◆ **Task**
Could you give the lines below as a two-column CSV with the headers "item" and "coordinates", one row per line holding its text and its answer? Put each value in a single quoted field, with any line breaks replaced by spaces.

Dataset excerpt
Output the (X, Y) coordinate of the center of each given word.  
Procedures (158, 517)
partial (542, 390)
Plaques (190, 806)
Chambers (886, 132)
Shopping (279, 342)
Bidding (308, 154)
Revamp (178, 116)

◆ **Task response**
item,coordinates
"Output the (X, Y) coordinate of the center of each given word. Procedures","(158, 517)"
"partial","(542, 390)"
"Plaques","(190, 806)"
"Chambers","(886, 132)"
"Shopping","(279, 342)"
"Bidding","(308, 154)"
"Revamp","(178, 116)"